The tuple that is returned will be something like "uuid:34b706b4-f080-4655-8695-641a0a8acb25"

But it still isn't great, and I don't think the benefits outweigh the work involved in implementing it but it's a workable solution I think for those that need it.

Handles, DOIs... schemes to provide unique, persistant identifiers. But what's the one flaw that unites all of these schemes?

They only work for as long as the people involved want them to.

If the money dries up behind the Handle resolver, what then? What happens to attempts to assign the same handle to different items? What about duplication?

So, step one is to acknowledge that there is no perfect way to uniquely identify something. Step two is making do with something that is less that perfect.

Which is where I started thinking about UUIDs. From the page:

A UUID is essentially a 16-byte (128-bit) number.

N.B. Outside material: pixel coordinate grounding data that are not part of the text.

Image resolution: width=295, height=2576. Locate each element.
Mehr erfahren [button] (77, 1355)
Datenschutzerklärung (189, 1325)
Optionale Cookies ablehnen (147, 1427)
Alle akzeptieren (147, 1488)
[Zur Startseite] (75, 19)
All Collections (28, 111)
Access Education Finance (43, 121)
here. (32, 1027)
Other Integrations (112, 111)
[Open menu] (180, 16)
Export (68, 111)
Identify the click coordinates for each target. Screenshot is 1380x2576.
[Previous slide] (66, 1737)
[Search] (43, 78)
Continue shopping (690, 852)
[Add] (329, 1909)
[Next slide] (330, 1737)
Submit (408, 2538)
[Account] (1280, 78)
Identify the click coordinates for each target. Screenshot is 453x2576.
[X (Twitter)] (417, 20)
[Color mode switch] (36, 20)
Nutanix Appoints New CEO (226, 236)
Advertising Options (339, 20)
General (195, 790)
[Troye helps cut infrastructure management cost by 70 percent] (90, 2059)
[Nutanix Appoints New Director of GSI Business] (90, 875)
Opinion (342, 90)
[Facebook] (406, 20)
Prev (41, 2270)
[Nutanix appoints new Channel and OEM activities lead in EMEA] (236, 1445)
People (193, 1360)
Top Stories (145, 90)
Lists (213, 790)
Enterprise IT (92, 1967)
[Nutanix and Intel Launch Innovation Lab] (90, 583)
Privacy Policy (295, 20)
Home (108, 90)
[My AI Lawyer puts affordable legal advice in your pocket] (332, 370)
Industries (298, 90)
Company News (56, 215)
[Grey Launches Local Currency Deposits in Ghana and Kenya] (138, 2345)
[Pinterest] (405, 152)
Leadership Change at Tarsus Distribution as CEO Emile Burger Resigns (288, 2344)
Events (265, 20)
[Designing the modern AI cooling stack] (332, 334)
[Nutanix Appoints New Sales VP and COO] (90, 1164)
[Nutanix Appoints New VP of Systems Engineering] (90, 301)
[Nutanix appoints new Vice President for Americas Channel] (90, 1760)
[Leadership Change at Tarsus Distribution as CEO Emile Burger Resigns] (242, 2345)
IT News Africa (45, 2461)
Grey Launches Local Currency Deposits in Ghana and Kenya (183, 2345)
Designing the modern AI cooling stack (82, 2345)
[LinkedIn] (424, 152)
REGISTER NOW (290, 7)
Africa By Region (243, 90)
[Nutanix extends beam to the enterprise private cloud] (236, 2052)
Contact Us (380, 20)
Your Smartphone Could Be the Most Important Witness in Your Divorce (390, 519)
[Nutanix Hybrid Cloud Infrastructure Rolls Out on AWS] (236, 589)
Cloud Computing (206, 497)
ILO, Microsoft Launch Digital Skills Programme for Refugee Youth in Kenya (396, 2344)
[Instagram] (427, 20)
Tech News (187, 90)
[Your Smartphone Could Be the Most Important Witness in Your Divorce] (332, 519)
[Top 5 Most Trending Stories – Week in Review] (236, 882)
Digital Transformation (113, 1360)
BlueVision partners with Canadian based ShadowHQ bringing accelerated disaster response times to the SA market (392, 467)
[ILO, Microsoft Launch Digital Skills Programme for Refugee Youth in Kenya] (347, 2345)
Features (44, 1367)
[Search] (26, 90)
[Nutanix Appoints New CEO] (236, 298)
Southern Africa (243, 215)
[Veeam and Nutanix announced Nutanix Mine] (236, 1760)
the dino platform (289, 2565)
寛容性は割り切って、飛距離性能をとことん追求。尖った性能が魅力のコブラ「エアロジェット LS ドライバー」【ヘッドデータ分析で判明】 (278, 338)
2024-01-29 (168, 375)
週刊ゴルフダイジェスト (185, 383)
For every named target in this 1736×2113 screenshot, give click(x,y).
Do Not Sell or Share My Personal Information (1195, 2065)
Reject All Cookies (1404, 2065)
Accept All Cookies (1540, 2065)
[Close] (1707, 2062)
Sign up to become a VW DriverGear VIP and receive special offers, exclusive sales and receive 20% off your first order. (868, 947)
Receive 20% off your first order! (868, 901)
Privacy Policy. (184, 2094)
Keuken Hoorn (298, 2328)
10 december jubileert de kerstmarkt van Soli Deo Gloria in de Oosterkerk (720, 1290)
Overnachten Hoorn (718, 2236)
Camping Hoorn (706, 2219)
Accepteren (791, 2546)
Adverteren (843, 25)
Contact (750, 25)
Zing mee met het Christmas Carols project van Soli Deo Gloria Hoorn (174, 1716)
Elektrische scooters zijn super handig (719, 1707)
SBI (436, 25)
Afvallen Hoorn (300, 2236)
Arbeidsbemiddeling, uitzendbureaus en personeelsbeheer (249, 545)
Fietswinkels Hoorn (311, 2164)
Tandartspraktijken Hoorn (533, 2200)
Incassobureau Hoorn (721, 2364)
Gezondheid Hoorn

The number of theoretically possible UUIDs is therefore 2^16*8 = 2¹²⁸ = 256¹⁶ or about 3.4 × 10³⁸. This means that 1 trillion UUIDs would have to be created every nanosecond for 10 billion years to exhaust the number of UUIDs.

So, it's fair to say that there are plenty of these ids to go around.

But if we randomly assign these ids to anything, what is the likelyhood of an id being assigned twice? I am lazy and loathe to do the calculations myself, but luckily I don't have to. The bottom line is that when 70,368,744,177,664 (2^46) ids have been randomly assigned, the chance of any of these ids being the same is 2.5 billion to one.

I like those odds.

In my Fedora-centric view, this means that objects and related URLs go from:

ora:909 -> http://ora.ouls.ox.ac.uk:8080/fedora/get/ora:909

to:

ora:0ddfa057-d673-4ed3-9186-e141c50bf58f -> http://ora.ouls.ox.ac.uk:8080/fedora/get/ora:0ddfa057-d673-4ed3-9186-e141c50bf58f

So, we now have something that is citable and unique all by itself. It needs no scheme or organising body or agency to remain unique.

It's not very human readable though, is it? But, in all seriousness, when was the last time you typed in an address by hand to go directly to a resource? Should I be embarrassed to admit that I find myself typing things as trivial as 'google maps' into my address bar on occasion, because I know that it sends it to google as a search and provides me with results I can click on?

For something that needs to be permanent, to be citable, and to be resolvable, I think UUIDs work as object ids. And as for the more human focused urls, urls that can be read in a mobile browser or in an email perhaps - What's wrong with the semi-permanent urls from services such as tinyurl.com?